The Kocaeli University (KOU) is a state university in Kocaeli, Turkey. It was founded as the Academy of Engineering and Architecture of Kocaeli in 1976. The electrical and mechanical engineering departments, basic sciences, and department of modern languages were the original departments of the academy. It became a part of Yıldız University in 1982.

In July 1992, the Turkish government decided to build 22 universities nationwide, including Kocaeli University. Before the 1999 İzmit earthquake, which can be regarded as the turning point for the rebirth of the university, Kocaeli University had approximately 20,000 students, 1,150 educational staff and a campus of 650,000 square meters. Kocaeli University lost nearly 75% of its physical structure in the earthquake, but its prior expansion site Arslanbey Campus rapidly compensated for the university's losses. The university moved to Umuttepe Campus in 2004.

Kocaeli University's central Umuttepe Campus is located just outside Izmit in the region of Kocaeli, the most heavily industrialized region of Turkey. Most of its faculties are on this campus, except the Faculty of Fine Arts, the Faculty of Architecture & Design, the Faculty of Dentistry, and the Faculty of Animal Husbandry.

Istanbul is only  away, and it's secondary international airport was developed on a site  from Izmit, making the university much more accessible in recent years.
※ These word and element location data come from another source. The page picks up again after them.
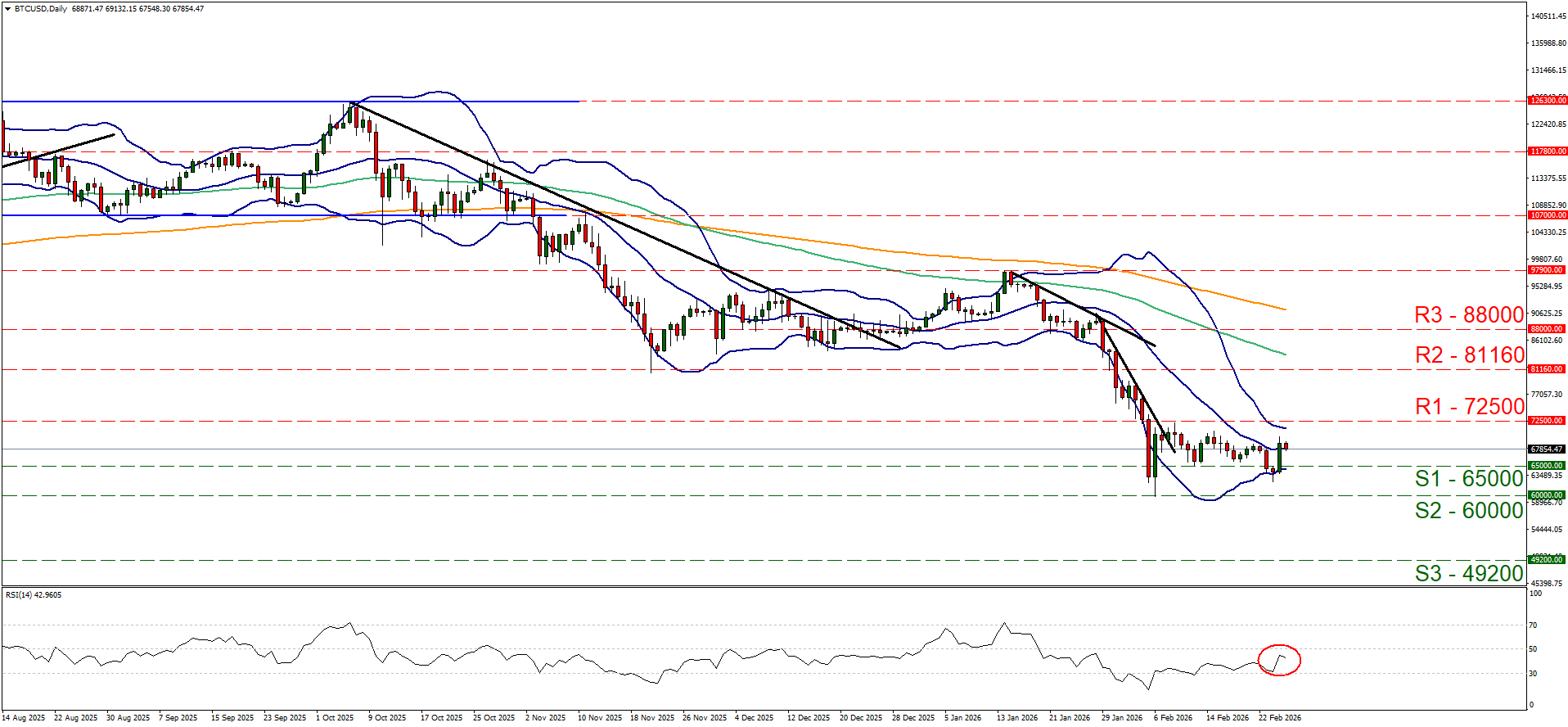Click the 97900.00 price tag on axis
This screenshot has width=1568, height=727.
coord(1547,270)
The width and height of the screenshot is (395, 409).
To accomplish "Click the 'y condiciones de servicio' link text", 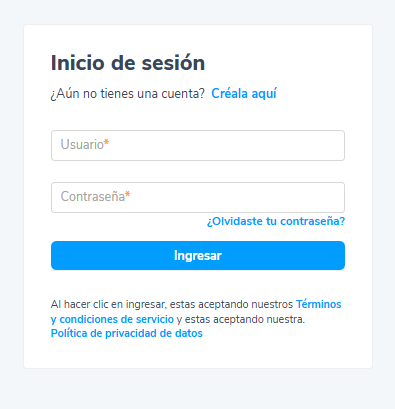I will point(112,319).
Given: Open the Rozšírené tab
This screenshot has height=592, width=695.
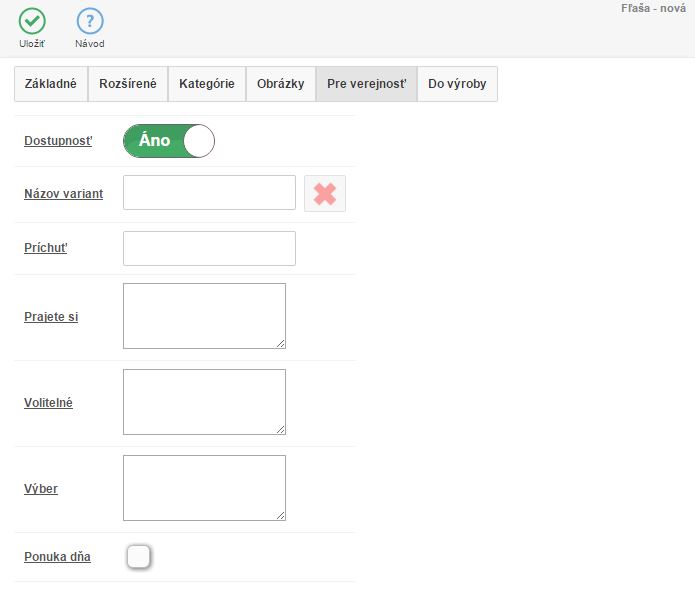Looking at the screenshot, I should (128, 84).
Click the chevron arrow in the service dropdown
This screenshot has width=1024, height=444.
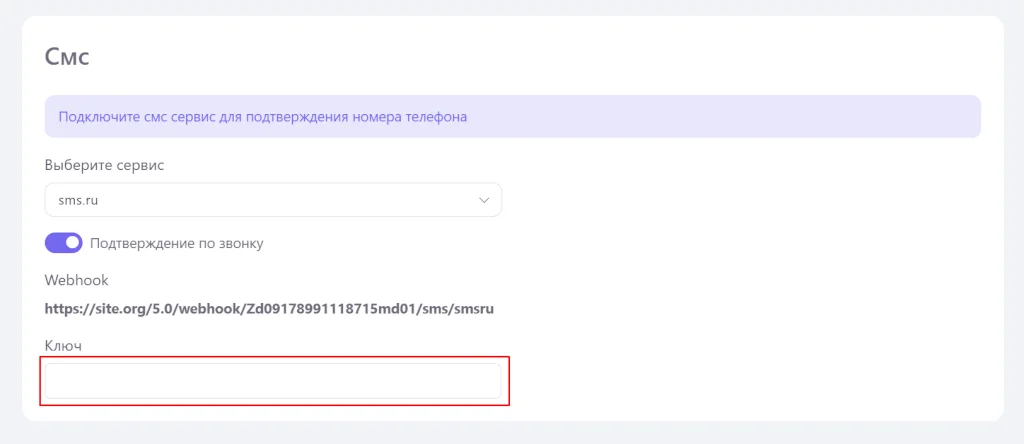click(484, 200)
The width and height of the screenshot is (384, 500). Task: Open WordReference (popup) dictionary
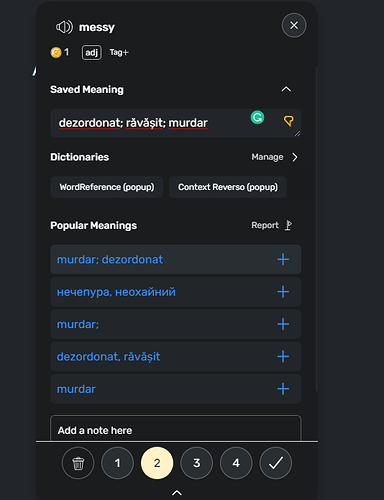(107, 187)
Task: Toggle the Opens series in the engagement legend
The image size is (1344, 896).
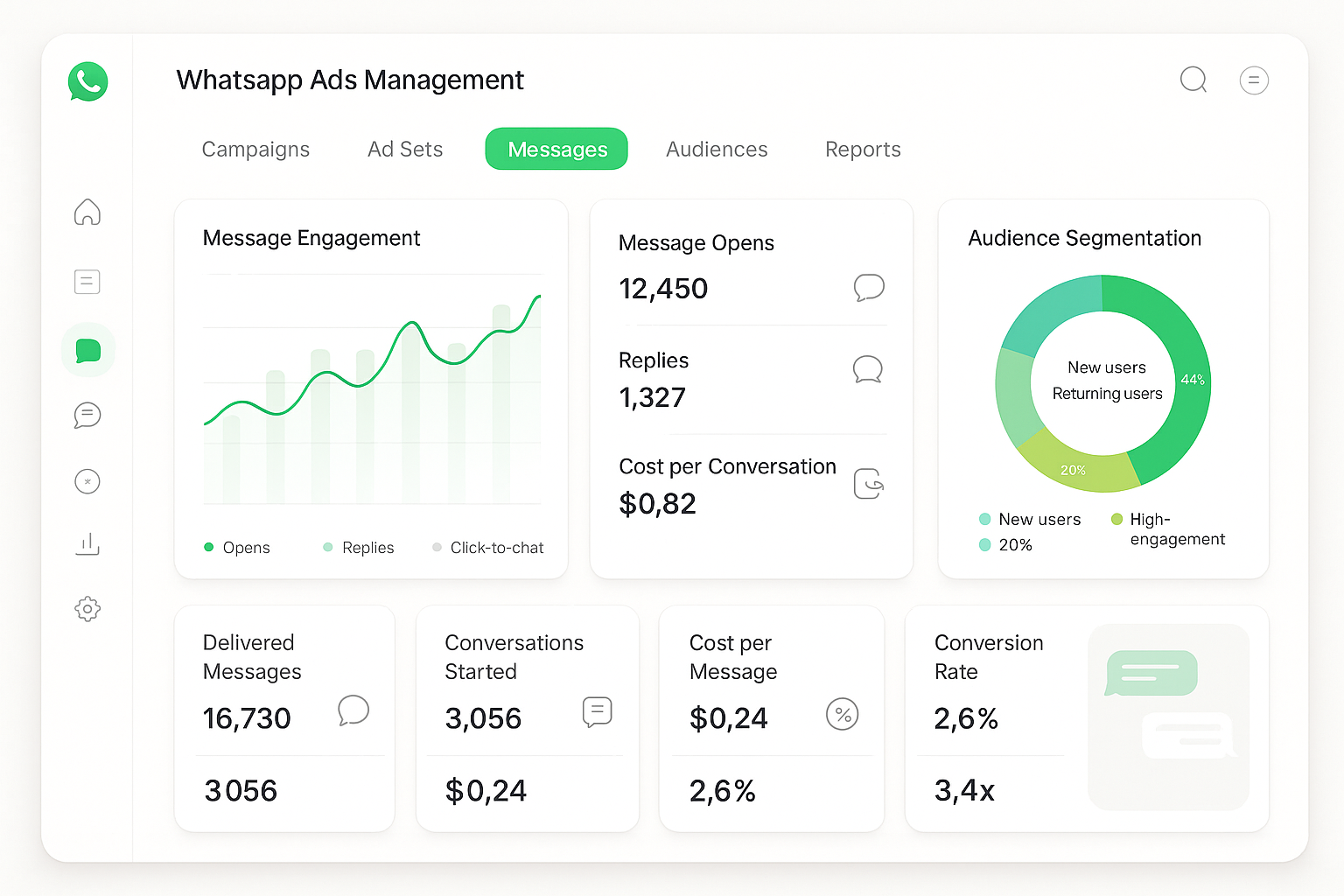Action: pyautogui.click(x=236, y=547)
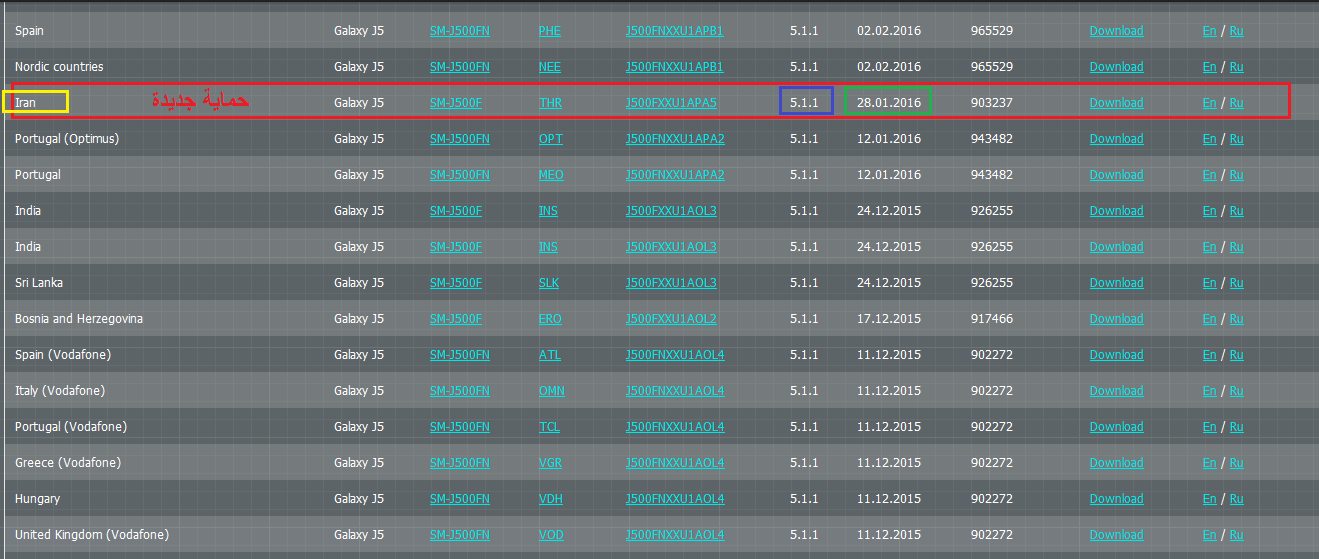Download United Kingdom (Vodafone) firmware
This screenshot has width=1319, height=559.
click(x=1116, y=535)
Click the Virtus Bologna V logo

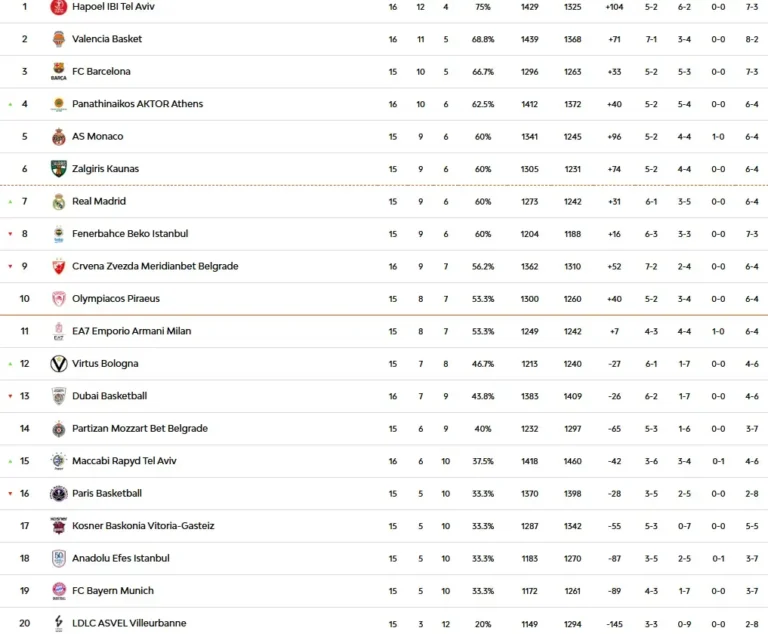[58, 364]
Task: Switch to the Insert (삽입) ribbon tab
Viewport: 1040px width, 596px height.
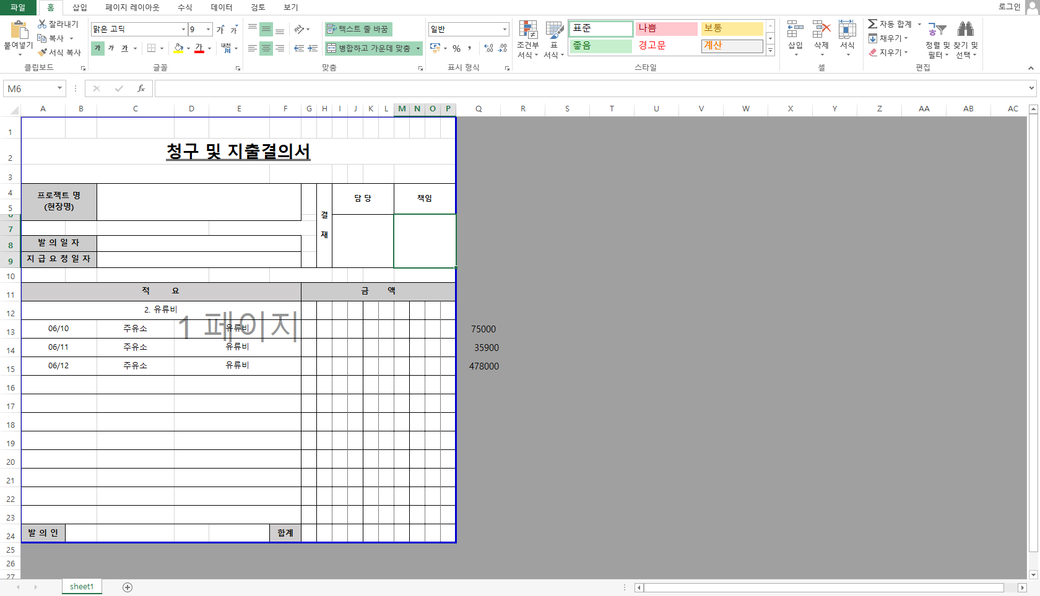Action: (x=79, y=7)

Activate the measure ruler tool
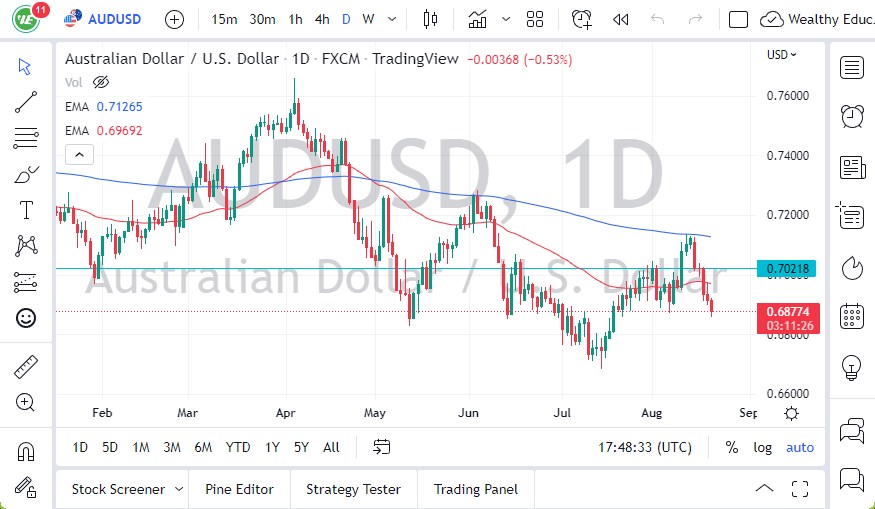pyautogui.click(x=26, y=367)
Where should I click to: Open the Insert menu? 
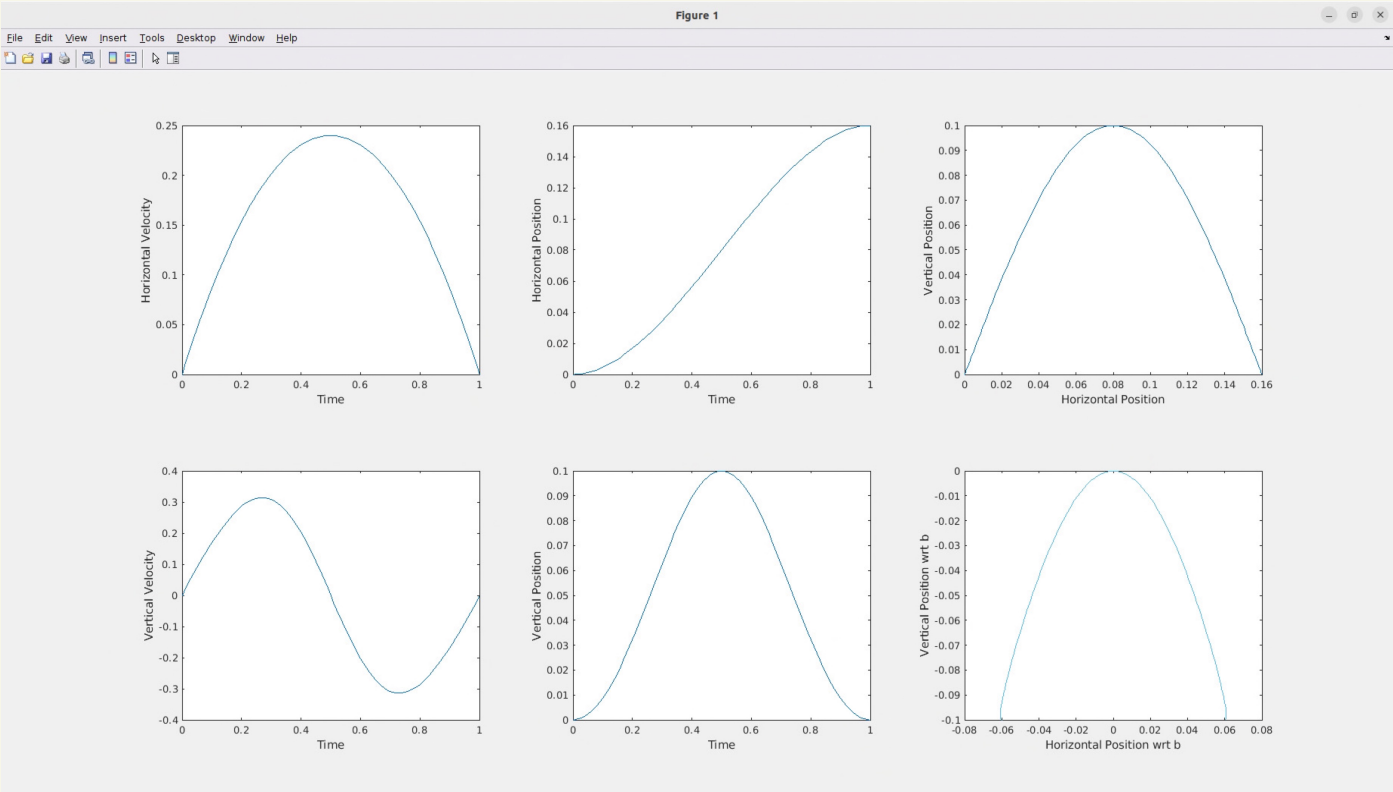tap(113, 38)
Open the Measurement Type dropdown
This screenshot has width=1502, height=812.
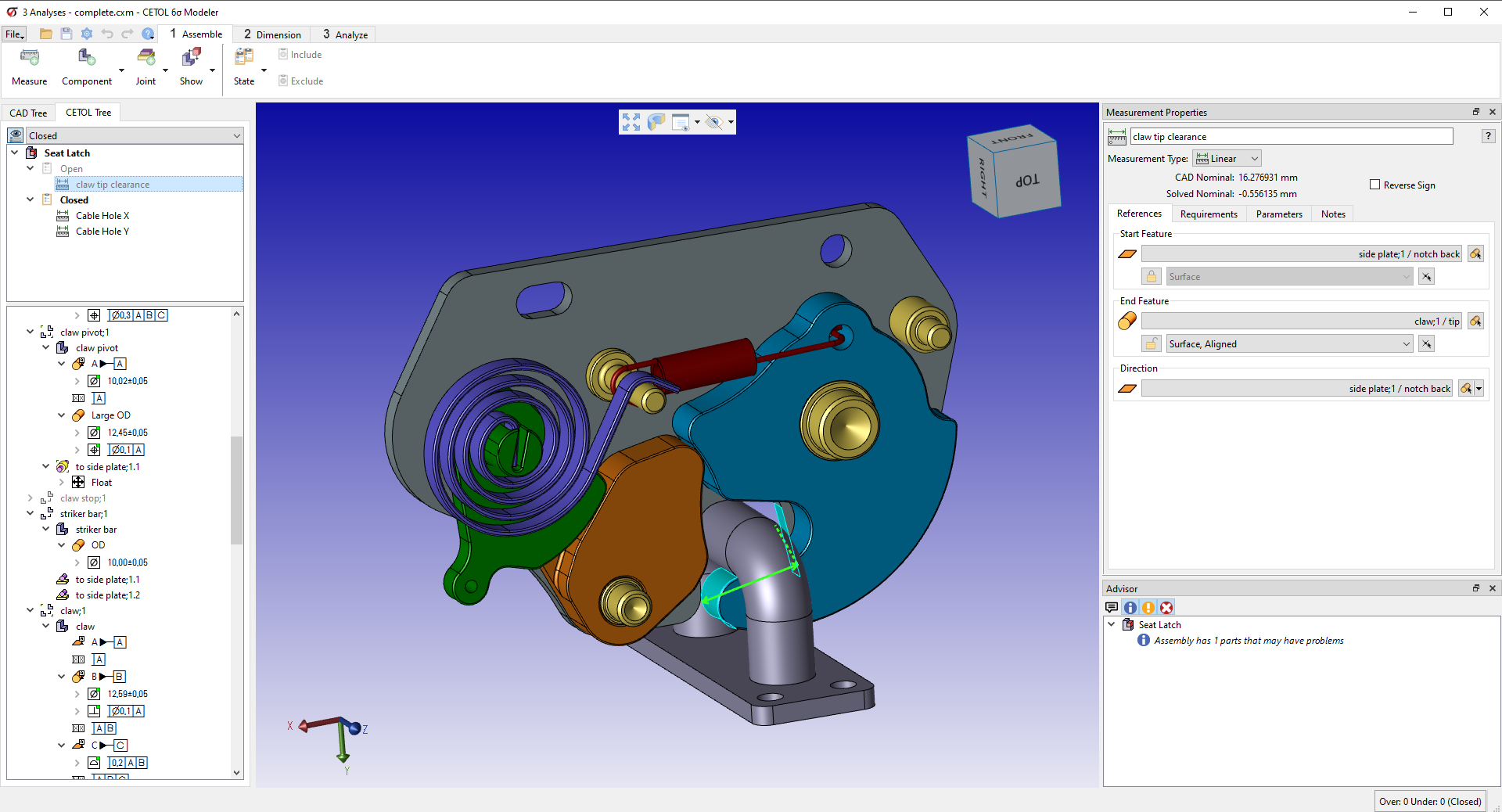[x=1227, y=159]
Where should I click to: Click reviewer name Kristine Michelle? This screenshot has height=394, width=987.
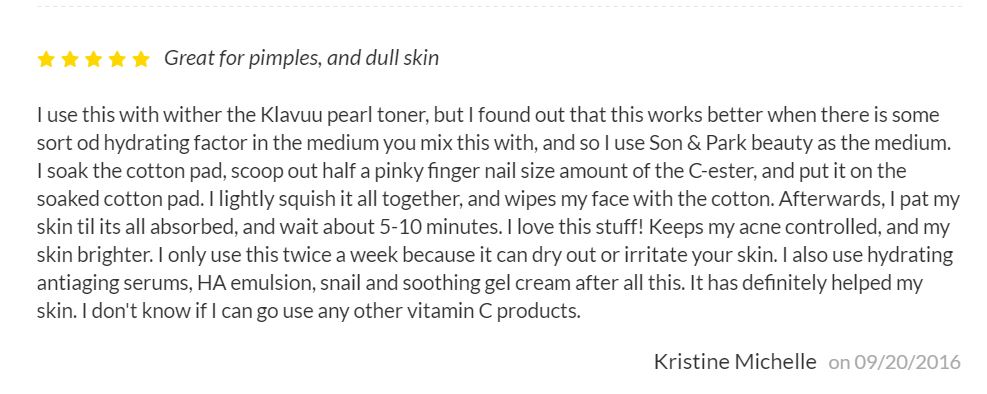pos(735,362)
Since Kocaeli is a near neighbor of Istanbul, many of its students come from Istanbul.

The university has established a department of international relations that monitors Bologna developments closely and oversees KOU's participation in the Erasmus and Leonardo da Vinci student mobility schemes. With membership in the European University Association, KOU is aiming for greater international recognition of its academic work.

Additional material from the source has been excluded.